**TASK INSTRUCTIONS:** Could you rewrite the paragraph in the software visualization extract that begins "Wettel and Lanza [3] introduced a potent metaphor" as a short list, keeping its main facts?
___ DOCUMENT EXTRACT ___
In the 1980's, the promise of software visualization was made apparent by
films such as Sorting out Sorting[1], and subsequent software systems
such as Balsa [2]. It was clear then that appropriate graphical depiction of
software would enhance understanding and be useful for tasks including
construction and debugging. However, software visualization is still an
exotic task. We still face programs primarily as a task of scrutinizing
static source code, or wading through volumes of debug, profile, or log
data. But intuitively our vocabulary when discussing code continuously
refers to intuitive visual metaphors.
1.1 Visualizing Software As Cities
Wettel and Lanza [3] introduced a potent metaphor: a software system can be
visualized as a city. They implemented a tool called CodeCity in SmallTalk
that explores this metaphor. In CodeCity, classes and interfaces are
depicted as buildings. A building's height indicates the number of methods
in the class. Width and length are both proportional to the number of
attributes; this implies that all buildings are square when viewed from the
top. In addition to basic size, Wettel and Lanza consider position, hue,
saturation, and transparency as useful for plotting additional information
about the software.
With this simple metaphor, Wettel and Lanza depicted very large software
systems, such as an 8,000 class SmallTalk program. The left
image shows class dimensions mapped 1:1 onto building dimensions; the
right image shows class dimensions scaled to reduce the effect of outliers.
In CodeCity, the altitude or base land topography depicts package structure.
Some software systems written in some languages such as Java emphasize the
use of packages for code organization; in many languages that do not,
directory organization might play a similar role in large programs.
Wettel and Lanza's overall city layout, other than to group classes in the
same package together, is fairly arbitrary. A modified treemap algorithm
[4]
is used to place buildings largest-first, splitting
rectangles into smaller pieces into which smaller rectangles can be placed.
___ SUPPLIED RECORDS ___
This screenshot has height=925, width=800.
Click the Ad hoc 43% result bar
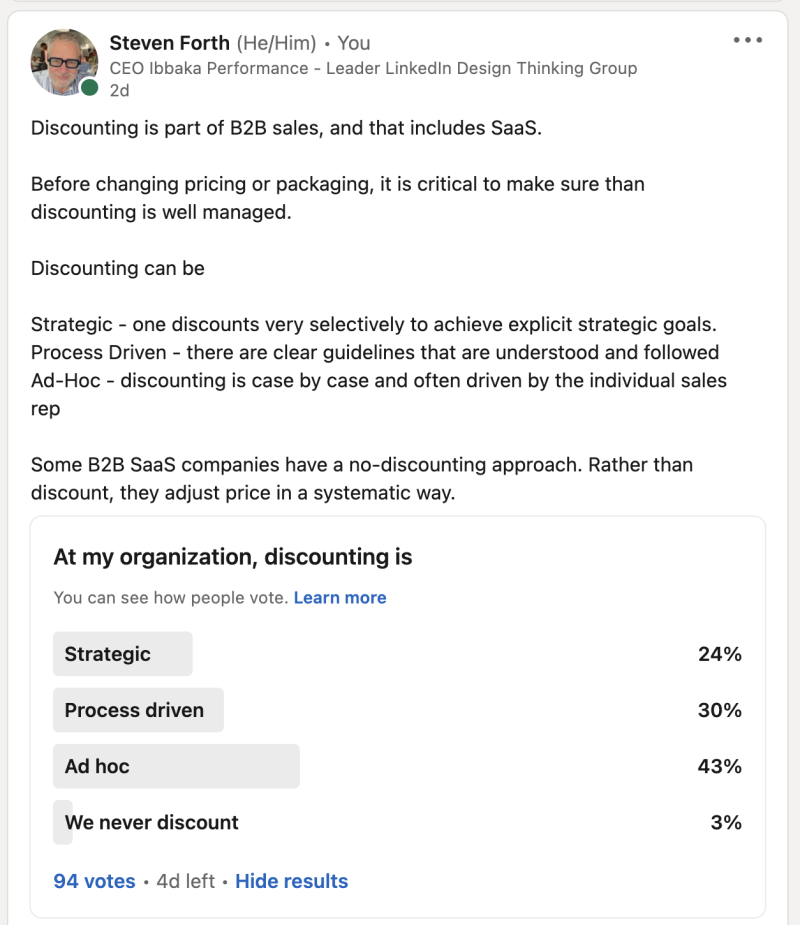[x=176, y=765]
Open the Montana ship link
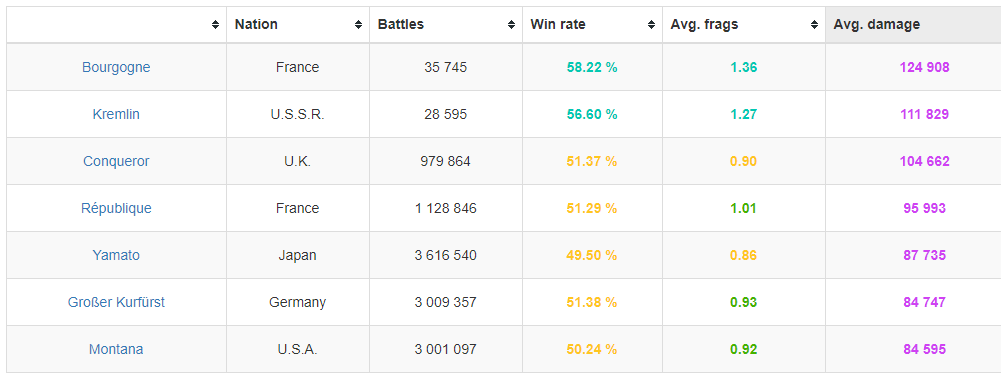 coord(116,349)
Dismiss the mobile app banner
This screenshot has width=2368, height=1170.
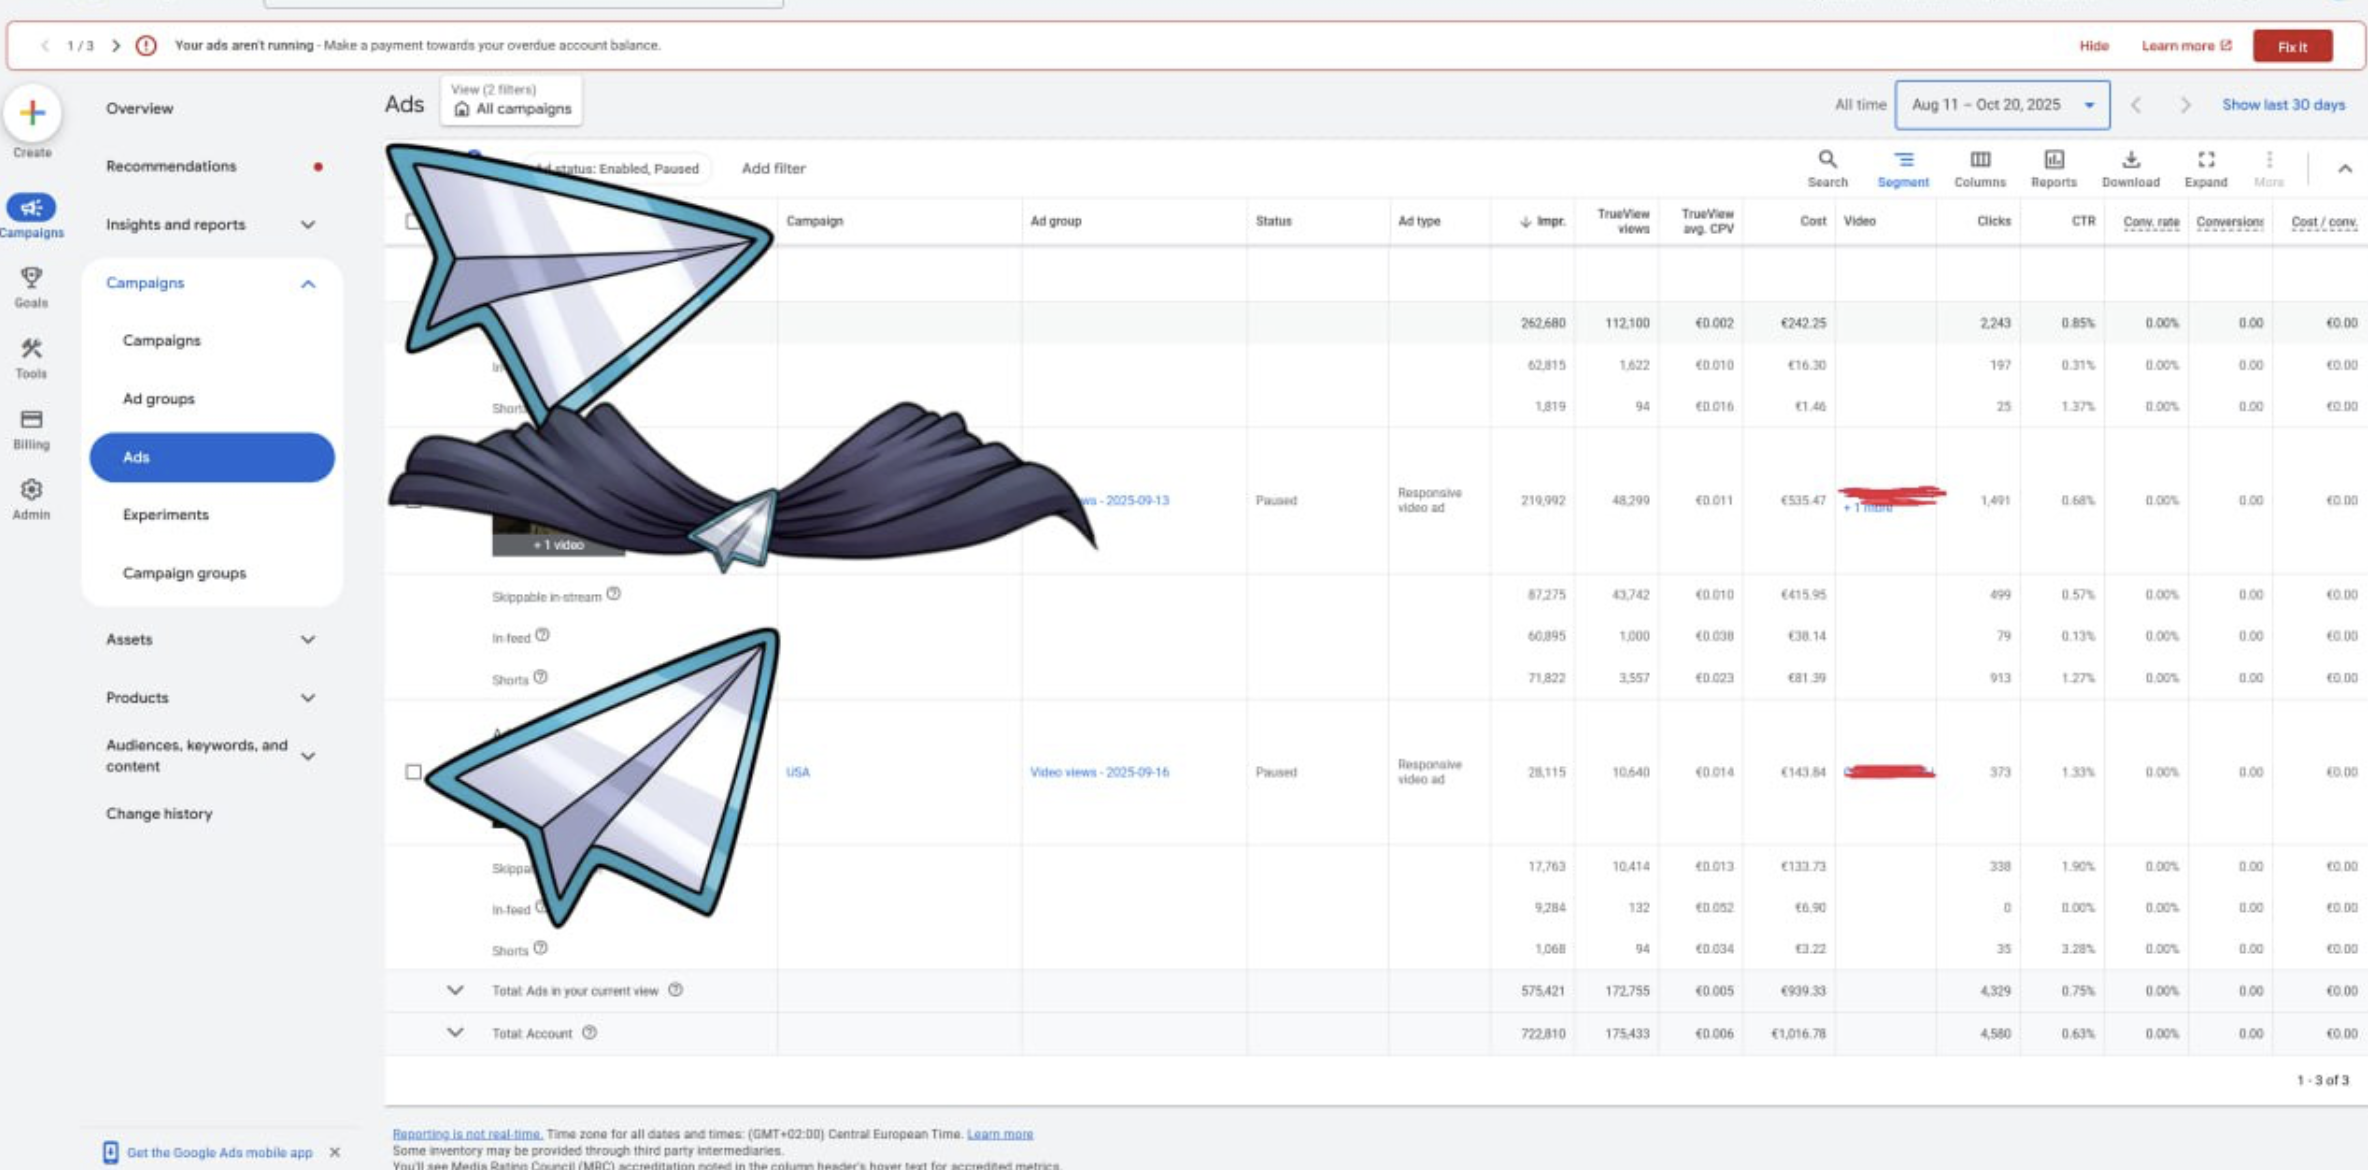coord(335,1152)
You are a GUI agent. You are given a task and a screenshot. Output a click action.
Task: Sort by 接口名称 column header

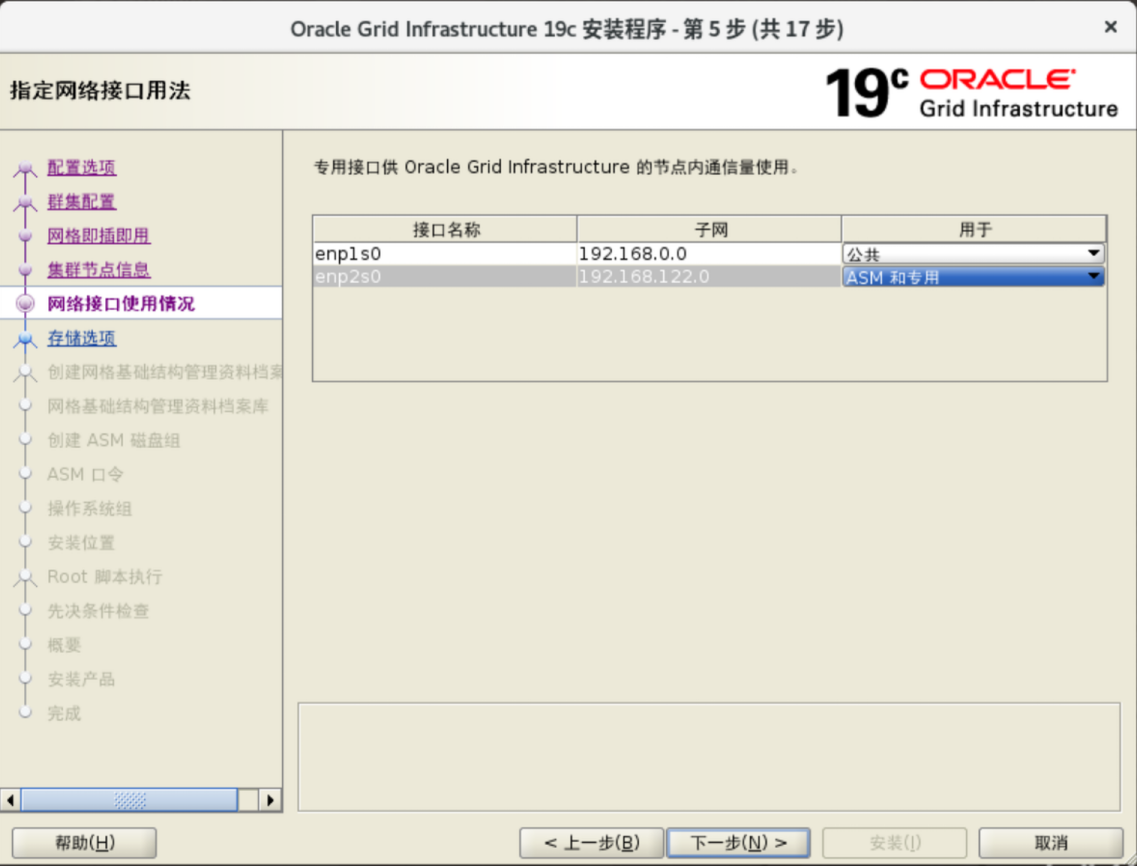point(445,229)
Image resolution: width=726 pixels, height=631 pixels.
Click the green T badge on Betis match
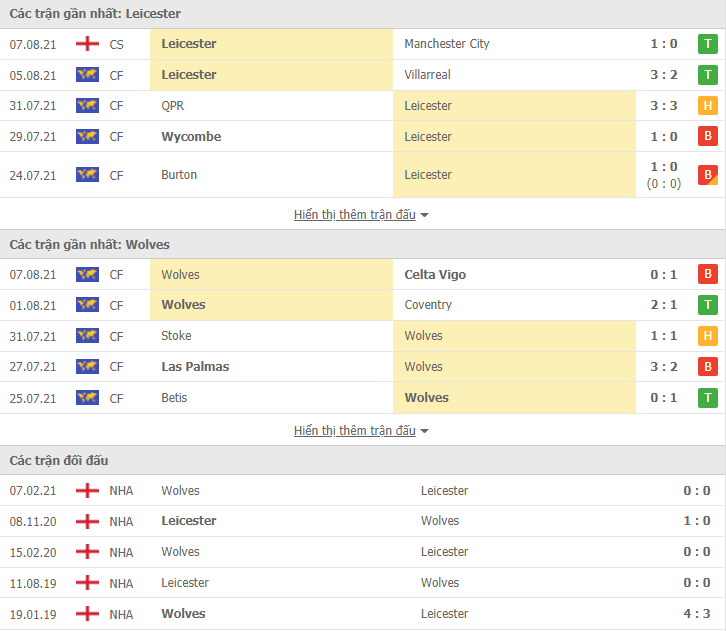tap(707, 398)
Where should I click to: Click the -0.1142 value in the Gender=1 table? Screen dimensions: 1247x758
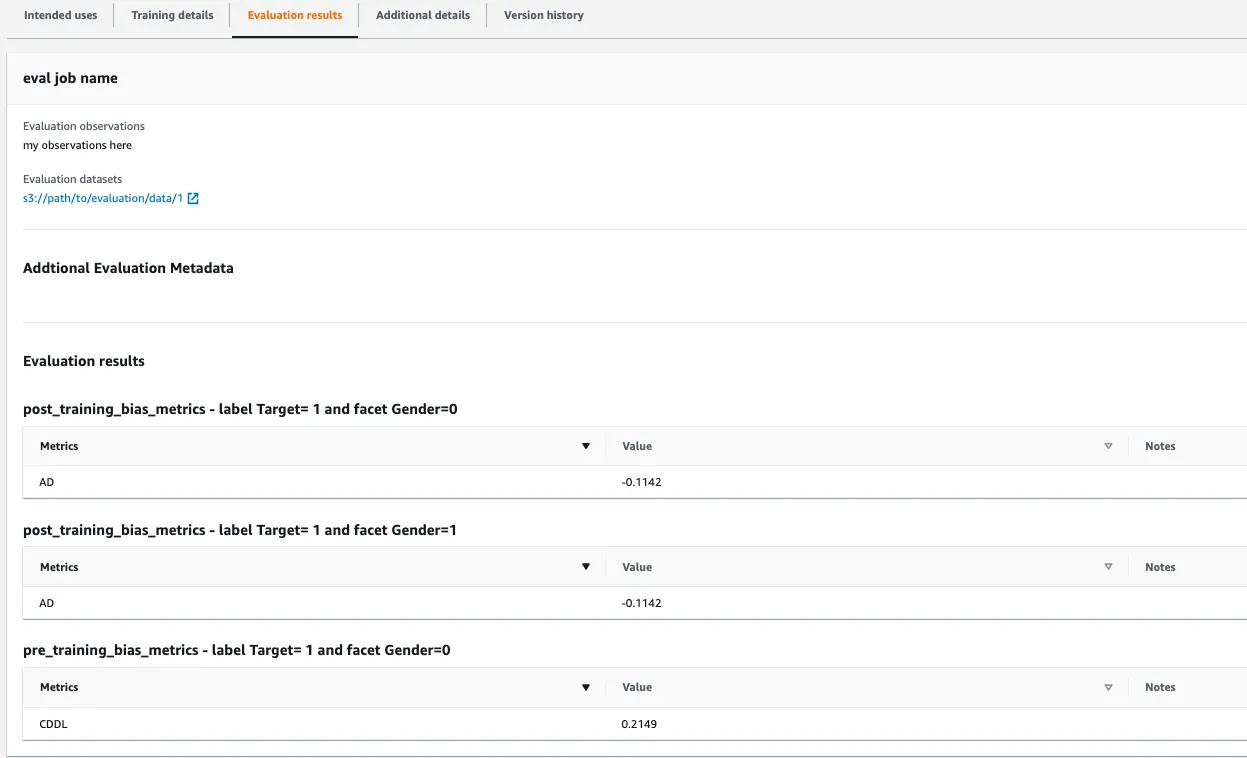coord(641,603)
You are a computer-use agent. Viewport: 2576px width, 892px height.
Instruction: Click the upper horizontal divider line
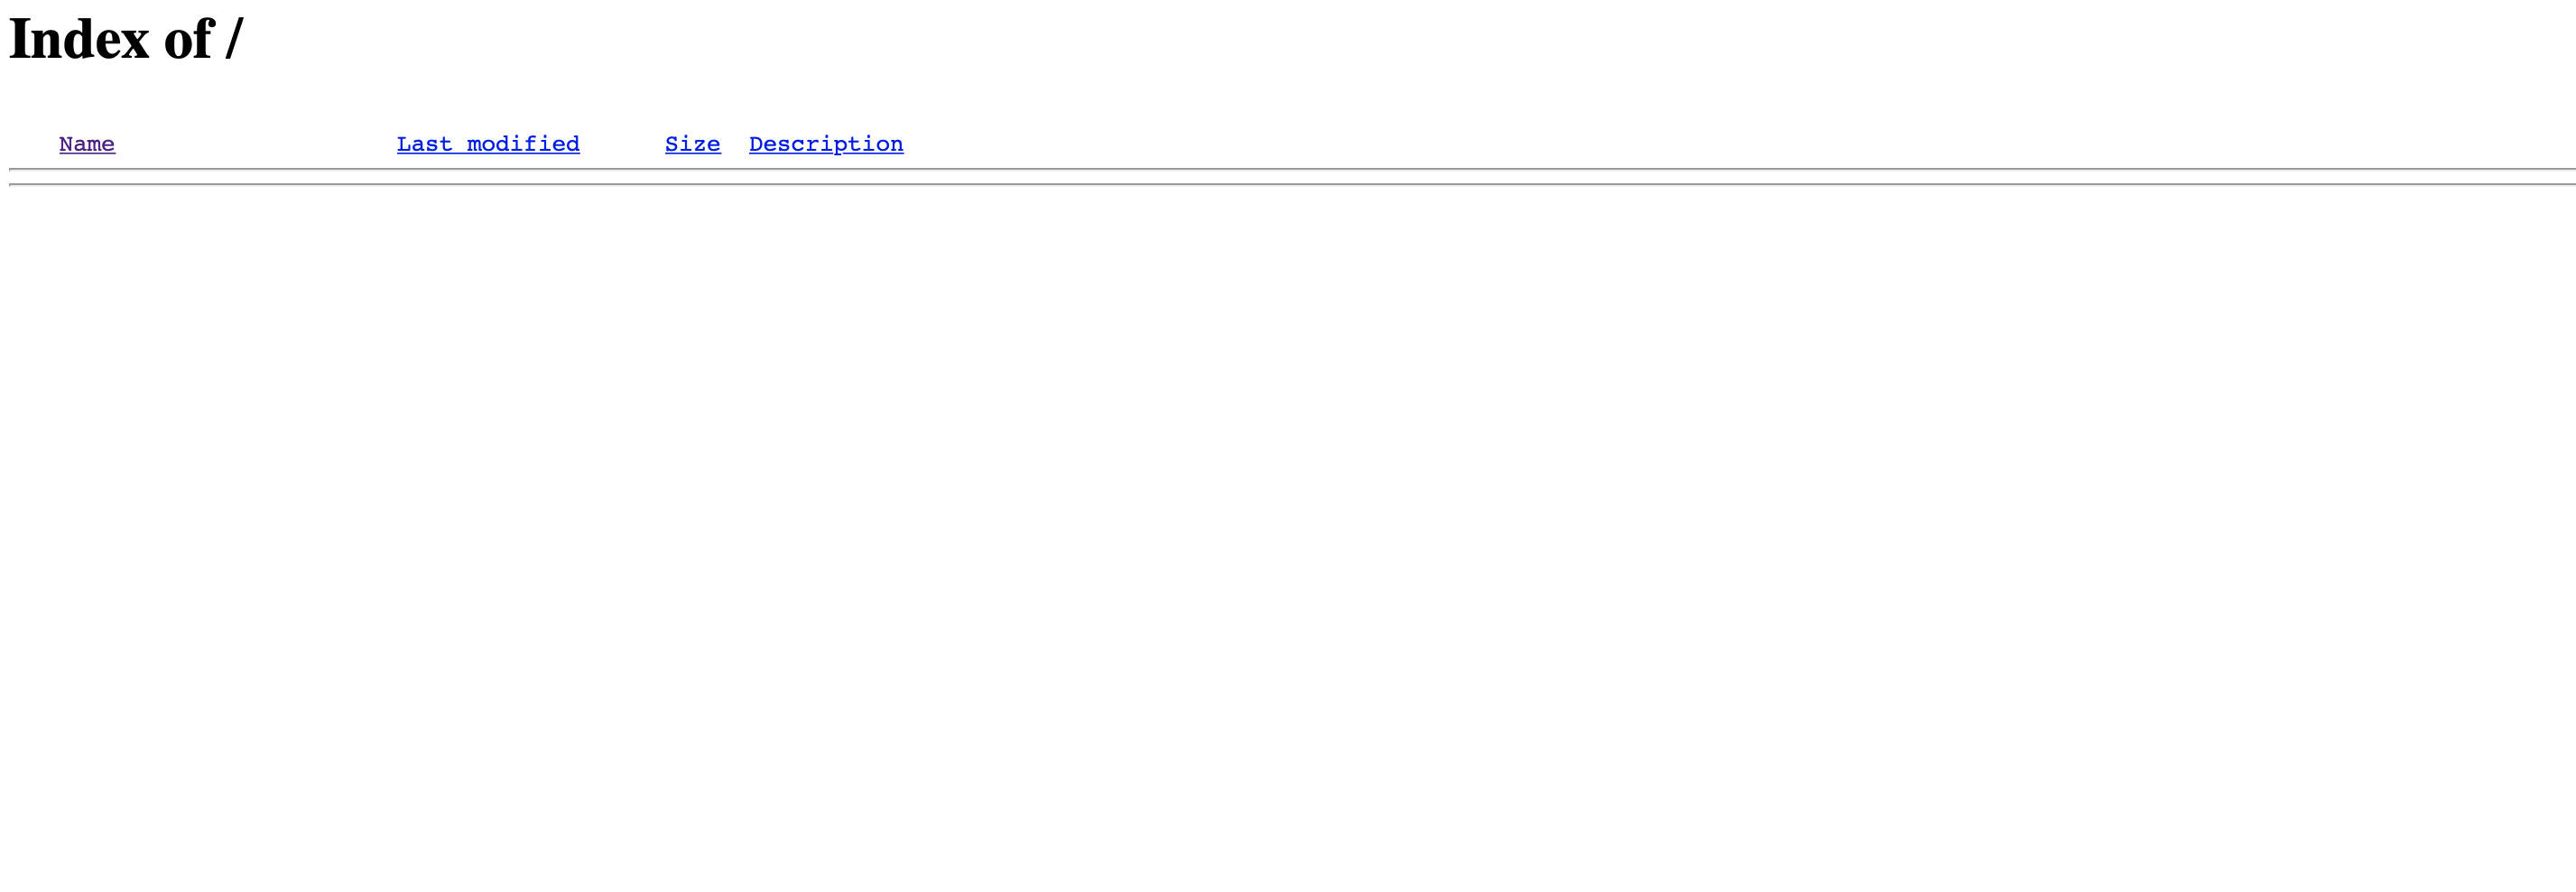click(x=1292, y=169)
___
**SOLVED EXERCISE:**
- Wettel and Lanza proposed that a software system can be visualized as a city.
- They built a tool called CodeCity in SmallTalk to explore this idea.
- In CodeCity, classes and interfaces are shown as buildings.
- A building's height shows the number of methods in the class.
- Width and length both reflect the number of attributes, so every building is square when seen from the top.
- Position, hue, saturation, and transparency can also be used to plot more information about the software.